The pork producers in the case say that upholding Prop 12 would mean that California voters are able to assert their policy choices onto the entire country’s economic practices — which the commerce clause is intended to prevent.

Given the nature of contemporary U.S. supply chains, however, most every in-state regulation of an industry will affect interstate commerce. The burden on commerce must be shown to be “excessive” for the law to be considered unconstitutional.

According to the plaintiffs, abiding by Prop 12 will increase farmers’ production costs by over $13 per pig, a 9.2 percent cost increase, raising the price of pork products considerably. At present, the prices of meat and animal products are kept low only by virtue of mass, high-speed production that keeps animals in abhorrent conditions, while workers in dangerous slaughterhouse jobs are horrifically underpaid. This is not an industry whose status quo should be defended.

Many of the industry giants are not aggressively siding with the National Pork Producers Council.

And many of the industry giants are not aggressively siding with the National Pork Producers Council, an association of pork interests. Other major pork producers have stated that the material costs of abiding by Prop 12 would be nowhere near so high. In a statement, Hormel Foods wrote that it “faces no risk of material losses from compliance with Proposition 12,” beyond adding manageable “complexity” to their supply chain. Other industry giants like Tyson Foods, Smithfield Foods, Seaboard, and Clemens Food Group have said they are able to comply with the law.
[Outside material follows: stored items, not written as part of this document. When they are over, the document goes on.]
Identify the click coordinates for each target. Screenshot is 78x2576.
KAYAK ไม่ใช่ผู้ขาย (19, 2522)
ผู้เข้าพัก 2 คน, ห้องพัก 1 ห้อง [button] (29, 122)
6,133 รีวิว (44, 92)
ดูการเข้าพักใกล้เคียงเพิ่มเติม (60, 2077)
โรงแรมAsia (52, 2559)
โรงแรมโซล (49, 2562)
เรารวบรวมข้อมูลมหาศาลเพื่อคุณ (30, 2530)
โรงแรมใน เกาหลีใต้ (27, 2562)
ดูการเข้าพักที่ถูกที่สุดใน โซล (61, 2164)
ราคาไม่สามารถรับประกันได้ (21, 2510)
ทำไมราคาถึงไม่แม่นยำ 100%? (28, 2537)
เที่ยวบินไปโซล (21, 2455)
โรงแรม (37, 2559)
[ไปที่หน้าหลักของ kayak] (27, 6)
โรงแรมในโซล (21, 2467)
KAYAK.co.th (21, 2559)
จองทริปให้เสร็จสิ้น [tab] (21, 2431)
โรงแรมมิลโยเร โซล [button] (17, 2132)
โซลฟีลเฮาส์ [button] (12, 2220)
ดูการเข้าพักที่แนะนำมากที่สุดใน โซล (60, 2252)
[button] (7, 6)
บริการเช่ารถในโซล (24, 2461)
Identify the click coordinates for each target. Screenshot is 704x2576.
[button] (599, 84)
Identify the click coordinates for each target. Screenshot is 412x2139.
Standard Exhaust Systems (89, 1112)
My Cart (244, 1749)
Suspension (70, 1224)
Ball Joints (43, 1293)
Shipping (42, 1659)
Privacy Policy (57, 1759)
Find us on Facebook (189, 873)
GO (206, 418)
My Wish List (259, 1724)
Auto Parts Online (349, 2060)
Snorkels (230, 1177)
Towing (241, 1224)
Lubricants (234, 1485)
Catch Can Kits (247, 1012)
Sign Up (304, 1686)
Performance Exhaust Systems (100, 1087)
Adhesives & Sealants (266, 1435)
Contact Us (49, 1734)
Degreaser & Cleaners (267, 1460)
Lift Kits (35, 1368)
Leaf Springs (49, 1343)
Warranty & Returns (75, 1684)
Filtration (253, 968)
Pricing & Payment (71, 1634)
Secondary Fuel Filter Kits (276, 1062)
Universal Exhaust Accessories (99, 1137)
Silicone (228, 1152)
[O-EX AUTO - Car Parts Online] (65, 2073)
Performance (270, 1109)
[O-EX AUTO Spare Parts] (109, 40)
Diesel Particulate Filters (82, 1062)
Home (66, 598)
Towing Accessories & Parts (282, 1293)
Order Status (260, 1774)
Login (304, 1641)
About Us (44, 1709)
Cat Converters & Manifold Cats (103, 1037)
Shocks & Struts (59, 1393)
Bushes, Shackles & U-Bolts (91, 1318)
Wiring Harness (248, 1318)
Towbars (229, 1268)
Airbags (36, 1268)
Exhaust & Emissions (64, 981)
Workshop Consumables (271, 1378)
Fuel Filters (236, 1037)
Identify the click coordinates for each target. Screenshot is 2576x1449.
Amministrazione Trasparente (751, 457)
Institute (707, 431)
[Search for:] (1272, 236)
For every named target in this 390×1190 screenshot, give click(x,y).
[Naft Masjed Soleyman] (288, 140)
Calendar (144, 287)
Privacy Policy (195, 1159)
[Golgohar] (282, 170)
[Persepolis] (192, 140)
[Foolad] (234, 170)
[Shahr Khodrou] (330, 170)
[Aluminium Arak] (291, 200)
It’s not a foregone conclusion that a majority of justices will side with the National Pork Producers Council. Both conservative justices Clarence Thomas and Samuel Alito have, from an originalist stance, previously criticized the dormant commerce clause. And, of course, all six of the court’s right-wing justices have ruled in favor of state laws that have significant economic effects on the lives of those outside those states — such is the nature of living in an entangled national body politic. Just ask the abortion clinics now overwhelmed by out-of-state travel. Yet we should never underestimate the conservative majority’s pro-business bent, and its unabashed desire to quash any and all liberation struggles — be they for human or nonhuman lives.

If the pork producers succeed in overthrowing Prop 12, many millions of animals will continue to live and die in the most appalling suffering. The message will be sent too that when big business wants to challenge democratically passed state laws, they have several right-wing Supreme Court justices — those storied defenders of states’ rights — on their side.